Sur la demande de dommages et intérêts
En vertu de l’article 1231-6 du code civil, les dommages et intérêts dus à raison du retard dans le paiement d’une obligation de somme d’argent consistent dans l’intérêt au taux légal, à compter de la mise en demeure. Ces dommages et intérêts sont dus sans que le créancier soit tenu de justifier d’aucune perte. Le créancier auquel son débiteur en retard a causé, par sa mauvaise foi, un préjudice indépendant de ce retard, peut obtenir des dommages et intérêts distincts de l’intérêt moratoire.
Sur ce,
En l’espèce, le syndicat des copropriétaires se contente de considérations générales sur les conséquences de manquements répétés des copropriétaires à l’obligation de paiement des charges, sans faire état d’aucune pièce permettant de justifier que la défaillance de M. [K] [J] [T] [S] et Mme [Z] épouse [S] dans le paiement des charges de copropriété aurait été à l’origine des difficultés de trésorerie alléguées.
Par conséquent, faute de justifier de l’existence d’un préjudice financier né et actuel, distinct de celui susceptible d’être réparé par les intérêts moratoires assortissant sa créance en application de l’article 1231-6 du code civil, le syndicat des copropriétaires est débouté de sa demande de dommages et intérêts.
Sur les autres demandes
M. [K] [J] [T] [S] et Mme [Z] épouse [S], qui succombent à l’instance, sont condamnés aux entiers dépens.
Tenus aux dépens, il est également condamné à régler au syndicat des copropriétaires la somme de 1.500 euros au titre des frais irrépétibles.

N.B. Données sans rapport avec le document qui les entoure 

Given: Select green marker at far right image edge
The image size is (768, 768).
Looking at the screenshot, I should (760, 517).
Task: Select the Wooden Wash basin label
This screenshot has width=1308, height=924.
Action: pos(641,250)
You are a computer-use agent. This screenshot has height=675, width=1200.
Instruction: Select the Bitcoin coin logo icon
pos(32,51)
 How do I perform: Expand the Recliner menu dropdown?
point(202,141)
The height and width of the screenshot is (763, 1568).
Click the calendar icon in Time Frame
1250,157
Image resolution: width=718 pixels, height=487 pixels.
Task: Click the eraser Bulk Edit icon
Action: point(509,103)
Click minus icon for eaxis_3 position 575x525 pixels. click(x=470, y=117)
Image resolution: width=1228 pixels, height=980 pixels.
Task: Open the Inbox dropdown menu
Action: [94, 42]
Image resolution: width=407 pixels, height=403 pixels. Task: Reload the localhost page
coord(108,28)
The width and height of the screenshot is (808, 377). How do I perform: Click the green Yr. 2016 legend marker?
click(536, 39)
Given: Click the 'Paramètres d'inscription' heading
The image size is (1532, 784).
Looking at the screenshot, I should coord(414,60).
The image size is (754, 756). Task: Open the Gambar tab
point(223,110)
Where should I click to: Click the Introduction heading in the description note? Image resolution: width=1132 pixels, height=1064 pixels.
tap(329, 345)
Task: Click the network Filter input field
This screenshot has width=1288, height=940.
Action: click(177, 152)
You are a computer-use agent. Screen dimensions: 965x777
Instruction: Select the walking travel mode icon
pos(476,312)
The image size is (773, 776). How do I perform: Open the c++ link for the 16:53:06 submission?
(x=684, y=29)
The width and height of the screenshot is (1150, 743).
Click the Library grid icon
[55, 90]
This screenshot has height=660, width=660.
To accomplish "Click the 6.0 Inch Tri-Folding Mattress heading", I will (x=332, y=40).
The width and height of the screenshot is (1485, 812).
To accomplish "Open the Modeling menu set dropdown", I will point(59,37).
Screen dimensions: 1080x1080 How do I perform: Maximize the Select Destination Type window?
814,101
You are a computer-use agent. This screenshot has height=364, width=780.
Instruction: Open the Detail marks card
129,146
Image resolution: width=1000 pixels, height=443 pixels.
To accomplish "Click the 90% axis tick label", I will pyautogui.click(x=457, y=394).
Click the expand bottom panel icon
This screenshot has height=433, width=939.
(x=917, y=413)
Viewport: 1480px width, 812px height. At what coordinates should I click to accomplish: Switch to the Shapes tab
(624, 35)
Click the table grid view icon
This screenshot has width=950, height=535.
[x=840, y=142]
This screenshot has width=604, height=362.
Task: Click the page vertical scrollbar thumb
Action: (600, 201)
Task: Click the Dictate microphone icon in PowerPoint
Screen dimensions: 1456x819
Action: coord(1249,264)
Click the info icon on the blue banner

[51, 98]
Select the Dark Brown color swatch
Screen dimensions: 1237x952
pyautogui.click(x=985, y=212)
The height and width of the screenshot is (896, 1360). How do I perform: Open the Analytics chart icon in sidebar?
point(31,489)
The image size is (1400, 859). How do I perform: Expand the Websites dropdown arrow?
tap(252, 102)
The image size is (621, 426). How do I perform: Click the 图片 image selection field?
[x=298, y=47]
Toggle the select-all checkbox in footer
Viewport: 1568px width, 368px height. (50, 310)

L’exécution provisoire est de droit et il n’y a pas lieu de l’écarter.
PAR CES MOTIFS,
Le président, statuant selon la procédure accélérée au fond et par un jugement réputé contradictoire, en premier ressort, après débats en audience publique et par mise à disposition au greffe,
CONDAMNE M. [K] [J] [T] [S] et Mme [Z] épouse [S] à payer au syndicat des copropriétaires de l’immeuble sis [Adresse 5] les sommes suivantes :
6.127,13 euros au titre des charges échues au 22 août 2025 (3ème appel provisionnel 2025 et appel fonds Alur du 01/07/2025 inclus) avec intérêts au taux légal à compter du 16 septembre 2025.
310,81 euros correspondant aux provisions non encore échues de l’exercice 2025 (4ème trimestre).
30 euros au titre des frais nécessaires
1.500 euros sur le fondement de l’article 700 du code de procédure civile.
CONDAMNE M. [K] [J] [T] [S] et Mme [Z] épouse [S] aux dépens.
DEBOUTE le syndicat des copropriétaires de l’immeuble sis [Adresse 5] du surplus de ses demandes.
RAPPELLE que l’exécution provisoire du jugement est de droit.